We are currently pitched at Armacao de Pera in Portugal and are thinking of moving on at the end of January, heading for the Spanish coast. Can anyone recommend sites around Malaga, Murcia and Alicante preferably on the coast.

Thanks


DJM


----------



## Garcia (Mar 5, 2010)

Well I for one will be following your post ....We're also in Portugal at the moment and will be heading back into France towards the end of Jan.
I'm planning a slow drive back and maybe a few stops, so I'm also looking for recommended sites along the Spanish coast.
The only one I know well is El Cantal at Mojacar. We've stayed there a few times over the past 10 years and I guess I'd do it again if I don't find a better.

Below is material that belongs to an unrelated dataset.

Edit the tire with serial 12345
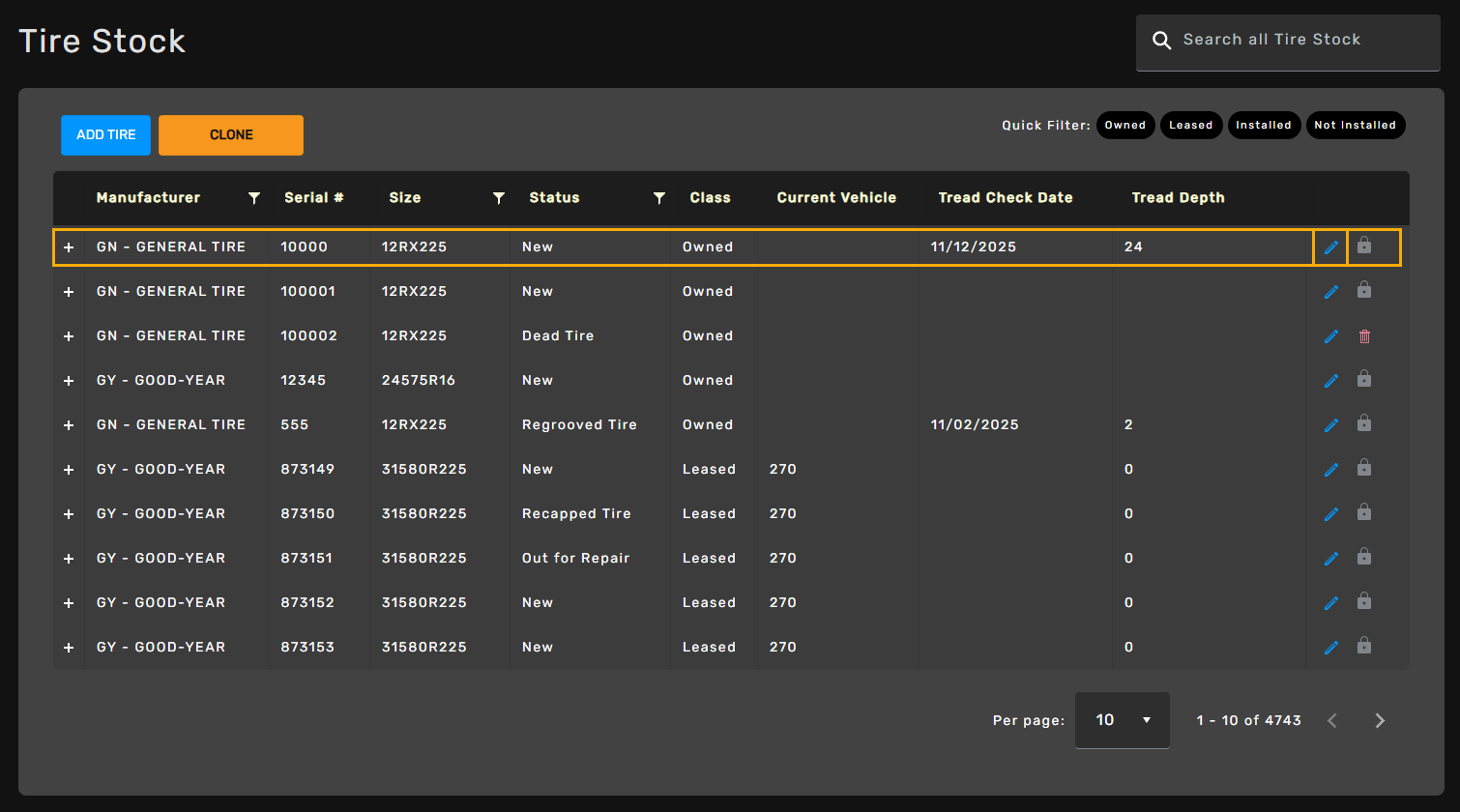Viewport: 1460px width, 812px height. coord(1330,381)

But the last time we were there, we thought it was a bit run down, in need of a bit of t.l.c. , it was overrun with wild cats (not good for us with 2 large dogs !).
But its location is good with walking distance to bars restos and shops.
The one at Roquetas (from the database) sounds good but maybe a little expensive. Can anyone provide updated info????

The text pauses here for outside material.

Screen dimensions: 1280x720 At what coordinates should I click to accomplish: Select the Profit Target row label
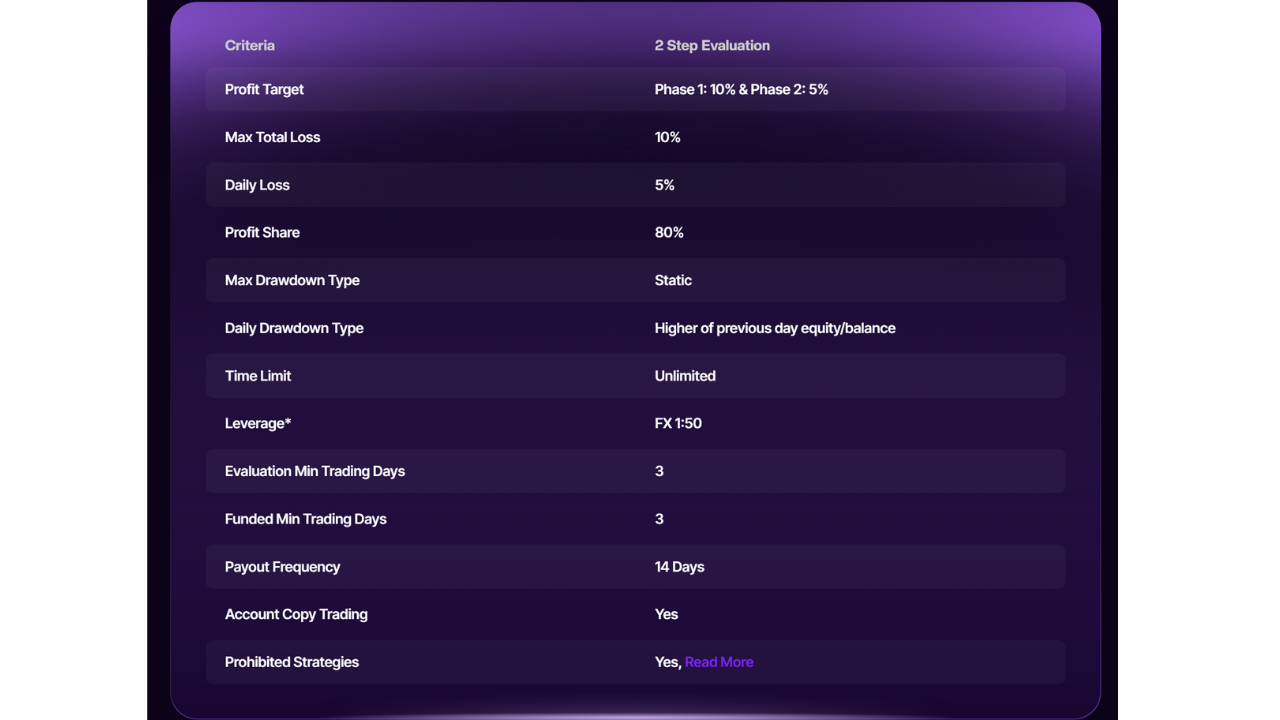[x=264, y=89]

There are several good sites down at Tarifa if you go that far south, though the weather can be wild! (It's not called the windsurfing capital of Europe for nothing!
Garcia


----------



## eurajohn (May 9, 2005)

DJM, interested to know why you are going to Spain from Portugal?
We've not been to Portugal yet, although we are going for a 7 week taster in mid January.
We've done Spain and am not a fan, for many reasons but from what I've read here and elsewhere Portugal is different, more M/H friendly and nicer people with less bandits, more opportunities for wilding and when needed camp sites which don't break the bank.
The climate is unlikely to be a lot different either.


----------



## DJMotorhomer (Apr 15, 2010)

eurajohn said:


> DJM, interested to know why you are going to Spain from Portugal?
> We've not been to Portugal yet, although we are going for a 7 week taster in mid January.
> We've done Spain and am not a fan, for many reasons but from what I've read here and elsewhere Portugal is different, more M/H friendly and nicer people with less bandits, more opportunities for wilding and when needed camp sites which don't break the bank..
> The climate is unlikely to be a lot different either.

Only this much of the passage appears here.